É certo
uma pessoa julgar que sua vida só tem sentido em razão de excepcionais
acontecimentos, coisas extraordinárias ou quando consegue realizar um grande
sonho?
Penso
que não deve ser assim. Para ilustrar esse meu desacordo, recorro a uma
história ocorrida com Mahatma Gandhi.
Já
suficientemente famoso, Gandhi foi procurado um dia por dois jovens.
-
Gandhiji – disseram eles com esse tratamento de afeição e respeito. – Queremos
ser seus discípulos. Por favor, inicie-nos na vida espiritual.
Com
muita bondade, Gandhi aceitou-os no seu ashram de Sevagram, encarregando-os de
varrer o pátio coberto de folhas secas.

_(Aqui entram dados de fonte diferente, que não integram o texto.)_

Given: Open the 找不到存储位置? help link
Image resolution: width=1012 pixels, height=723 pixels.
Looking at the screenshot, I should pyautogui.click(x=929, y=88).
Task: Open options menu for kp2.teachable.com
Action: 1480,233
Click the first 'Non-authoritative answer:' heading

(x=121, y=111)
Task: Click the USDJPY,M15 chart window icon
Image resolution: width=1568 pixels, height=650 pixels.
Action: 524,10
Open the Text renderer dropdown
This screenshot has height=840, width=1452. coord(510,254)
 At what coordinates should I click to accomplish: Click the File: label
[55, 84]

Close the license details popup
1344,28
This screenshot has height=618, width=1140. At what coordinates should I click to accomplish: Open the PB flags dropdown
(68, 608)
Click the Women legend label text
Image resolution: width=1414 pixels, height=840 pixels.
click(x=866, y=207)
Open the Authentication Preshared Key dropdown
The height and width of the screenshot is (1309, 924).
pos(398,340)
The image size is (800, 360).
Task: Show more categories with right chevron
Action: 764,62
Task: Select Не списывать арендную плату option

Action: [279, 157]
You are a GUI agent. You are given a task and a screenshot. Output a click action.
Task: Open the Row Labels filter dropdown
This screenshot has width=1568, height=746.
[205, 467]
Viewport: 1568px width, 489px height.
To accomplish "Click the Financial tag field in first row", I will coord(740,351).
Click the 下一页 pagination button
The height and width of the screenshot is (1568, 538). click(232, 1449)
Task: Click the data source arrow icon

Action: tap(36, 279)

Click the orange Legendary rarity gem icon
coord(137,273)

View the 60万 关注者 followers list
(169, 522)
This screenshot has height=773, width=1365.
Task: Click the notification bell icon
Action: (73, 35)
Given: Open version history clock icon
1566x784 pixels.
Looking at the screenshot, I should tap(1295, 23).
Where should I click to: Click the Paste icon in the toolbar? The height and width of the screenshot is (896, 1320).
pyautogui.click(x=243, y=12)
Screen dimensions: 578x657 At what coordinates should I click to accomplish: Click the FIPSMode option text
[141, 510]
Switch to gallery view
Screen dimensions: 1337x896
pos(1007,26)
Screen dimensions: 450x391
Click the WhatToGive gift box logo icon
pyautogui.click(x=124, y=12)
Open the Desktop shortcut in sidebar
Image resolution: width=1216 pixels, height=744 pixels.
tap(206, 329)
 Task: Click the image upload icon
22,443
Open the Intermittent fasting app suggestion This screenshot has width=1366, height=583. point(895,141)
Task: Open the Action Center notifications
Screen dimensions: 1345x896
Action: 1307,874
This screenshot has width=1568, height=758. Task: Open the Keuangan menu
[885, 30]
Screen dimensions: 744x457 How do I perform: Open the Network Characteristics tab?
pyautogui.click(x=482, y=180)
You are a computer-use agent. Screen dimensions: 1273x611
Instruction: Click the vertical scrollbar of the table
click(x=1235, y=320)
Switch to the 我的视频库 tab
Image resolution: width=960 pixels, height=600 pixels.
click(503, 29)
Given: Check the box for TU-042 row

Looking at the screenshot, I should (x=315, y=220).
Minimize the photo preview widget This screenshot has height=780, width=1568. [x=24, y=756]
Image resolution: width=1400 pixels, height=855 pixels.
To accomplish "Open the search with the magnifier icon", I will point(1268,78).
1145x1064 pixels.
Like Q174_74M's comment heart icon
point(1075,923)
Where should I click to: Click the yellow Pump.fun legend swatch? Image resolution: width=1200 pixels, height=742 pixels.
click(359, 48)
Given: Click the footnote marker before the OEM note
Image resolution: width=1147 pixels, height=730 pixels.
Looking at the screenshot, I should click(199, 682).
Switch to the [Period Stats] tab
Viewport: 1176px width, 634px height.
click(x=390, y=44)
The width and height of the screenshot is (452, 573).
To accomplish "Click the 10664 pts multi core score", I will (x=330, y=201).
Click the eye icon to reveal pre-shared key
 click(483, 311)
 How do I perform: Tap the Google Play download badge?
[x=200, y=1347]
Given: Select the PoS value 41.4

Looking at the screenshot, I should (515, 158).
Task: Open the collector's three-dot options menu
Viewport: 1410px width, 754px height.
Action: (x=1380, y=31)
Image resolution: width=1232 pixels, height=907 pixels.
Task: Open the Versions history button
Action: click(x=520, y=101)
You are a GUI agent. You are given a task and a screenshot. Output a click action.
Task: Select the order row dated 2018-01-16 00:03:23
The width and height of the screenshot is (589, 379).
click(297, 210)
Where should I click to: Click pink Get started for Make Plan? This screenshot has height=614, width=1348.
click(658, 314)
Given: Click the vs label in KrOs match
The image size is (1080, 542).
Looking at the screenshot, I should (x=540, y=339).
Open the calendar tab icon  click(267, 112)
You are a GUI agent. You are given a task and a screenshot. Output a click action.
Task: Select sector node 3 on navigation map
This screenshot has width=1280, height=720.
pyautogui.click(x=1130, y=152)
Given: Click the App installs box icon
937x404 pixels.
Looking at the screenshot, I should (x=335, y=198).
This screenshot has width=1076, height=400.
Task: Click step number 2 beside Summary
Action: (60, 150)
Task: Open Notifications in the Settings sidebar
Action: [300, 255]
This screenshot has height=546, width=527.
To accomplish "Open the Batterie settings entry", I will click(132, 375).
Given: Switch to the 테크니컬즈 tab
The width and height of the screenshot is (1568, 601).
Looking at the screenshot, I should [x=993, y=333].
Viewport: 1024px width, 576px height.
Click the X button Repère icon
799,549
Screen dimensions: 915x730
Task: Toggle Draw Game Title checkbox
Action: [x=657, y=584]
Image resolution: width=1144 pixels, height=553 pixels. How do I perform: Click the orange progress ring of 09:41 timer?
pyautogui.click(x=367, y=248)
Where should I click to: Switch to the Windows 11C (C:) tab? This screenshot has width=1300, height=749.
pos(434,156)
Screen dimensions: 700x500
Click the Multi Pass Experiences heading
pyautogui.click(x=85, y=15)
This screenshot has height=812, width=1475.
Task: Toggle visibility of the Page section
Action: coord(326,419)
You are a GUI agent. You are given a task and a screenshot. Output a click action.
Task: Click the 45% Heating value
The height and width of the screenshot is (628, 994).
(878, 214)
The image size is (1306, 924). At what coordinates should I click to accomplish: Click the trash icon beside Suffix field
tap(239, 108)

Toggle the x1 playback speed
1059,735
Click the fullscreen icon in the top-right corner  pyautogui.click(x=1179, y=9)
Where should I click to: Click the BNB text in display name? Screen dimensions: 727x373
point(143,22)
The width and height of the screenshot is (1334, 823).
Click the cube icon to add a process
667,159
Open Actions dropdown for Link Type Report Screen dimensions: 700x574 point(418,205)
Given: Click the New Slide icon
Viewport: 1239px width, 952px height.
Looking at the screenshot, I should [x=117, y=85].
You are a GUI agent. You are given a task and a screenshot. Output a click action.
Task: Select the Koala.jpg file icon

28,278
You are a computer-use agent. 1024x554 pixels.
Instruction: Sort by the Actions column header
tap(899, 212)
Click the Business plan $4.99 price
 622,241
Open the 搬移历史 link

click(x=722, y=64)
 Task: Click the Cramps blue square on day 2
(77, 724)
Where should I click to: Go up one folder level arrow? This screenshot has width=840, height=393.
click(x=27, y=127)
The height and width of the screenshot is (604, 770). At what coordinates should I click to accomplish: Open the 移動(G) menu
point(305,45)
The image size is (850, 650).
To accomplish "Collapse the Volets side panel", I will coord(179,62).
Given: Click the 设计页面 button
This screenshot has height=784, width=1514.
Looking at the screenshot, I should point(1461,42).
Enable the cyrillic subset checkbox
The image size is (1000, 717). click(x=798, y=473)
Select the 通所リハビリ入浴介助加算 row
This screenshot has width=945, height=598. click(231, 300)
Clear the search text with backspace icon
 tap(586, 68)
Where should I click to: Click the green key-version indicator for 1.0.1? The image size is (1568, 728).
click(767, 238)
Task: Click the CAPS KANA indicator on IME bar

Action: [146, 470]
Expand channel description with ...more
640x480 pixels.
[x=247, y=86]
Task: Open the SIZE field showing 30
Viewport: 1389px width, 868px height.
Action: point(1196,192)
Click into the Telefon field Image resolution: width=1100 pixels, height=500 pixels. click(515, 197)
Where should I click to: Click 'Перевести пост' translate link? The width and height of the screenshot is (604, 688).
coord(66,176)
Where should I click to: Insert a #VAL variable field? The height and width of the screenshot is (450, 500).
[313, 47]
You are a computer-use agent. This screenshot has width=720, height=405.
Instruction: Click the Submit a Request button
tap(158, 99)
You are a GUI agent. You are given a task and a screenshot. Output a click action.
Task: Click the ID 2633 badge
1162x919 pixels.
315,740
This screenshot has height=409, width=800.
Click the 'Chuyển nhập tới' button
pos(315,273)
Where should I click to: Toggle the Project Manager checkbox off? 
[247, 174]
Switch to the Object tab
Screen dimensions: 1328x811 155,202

Depois, um dos candidatos foi
encarregado de descascar batatas para o almoço, enquanto o outro foi rachar
lenha para acender o fogo. Depois do meio-dia, foram os dois enviados a uma
aldeia vizinha para limpeza nas instalações sanitárias.
E
assim por diversos dias.
Os
dois discípulos esperavam ansiosos que Gandhi os convidasse, finalmente, para a
cerimônia de iniciação espiritual; esperavam, talvez, que se fechasse com eles
numa salinha misteriosamente iluminada, com o ambiente impregnado de perfume de
incenso e, ao som de músicas sacras e fórmulas mágicas, lhes conferisse poderes
extraordinários. Mas nada disso estava acontecendo. Ao contrário, sentiam-se
bem cansados e desiludidos de tanto varrer pátio, descascar batatas, rachar
lenha, limpar instalações sanitárias!
Finalmente,
perderam a paciência e perguntaram ao Mahatma:
-
Gandhi, quando começa o rito sagrado de nossa iniciação espiritual?
- Já
começou – respondeu Gandhi. – Só falta uma pequena coisa.
- Que
é que falta? – perguntou um dos iniciandos, cheio de esperança de ver chegado o
momento solene.
-
Falta vocês aprenderem a fazer grandemente as pequenas coisas – respondeu o
Mahatma calmamente.
Decepcionados,
os dois abandonaram no mesmo dia o ashram e, provavelmente, foram contar aos
amigos que Gandhi nada entendia de iniciação espiritual, tanto assim que os
mandou varrer, descascar batatas, rachar lenha, limpar privadas...
Existe
pessoa que pensa assim: “Minha vida começará a ter sentido quando eu chegar aos
18 anos”. Ou, então: “Serei feliz quando me casar”. Outro: “Quando eu me
formar”. E outro: “Quando eu comprar o meu carro”. E outro outro: “Quando
ganhar o meu primeiro milhão”.
Não
existe nada de errado ter um grande projeto de vida. É até importante, já que
dá um rumo, uma orientação para os atos e comportamentos. Errado é achar que a
vida se justifica e passa a ter sentido só com esses grandes acontecimentos.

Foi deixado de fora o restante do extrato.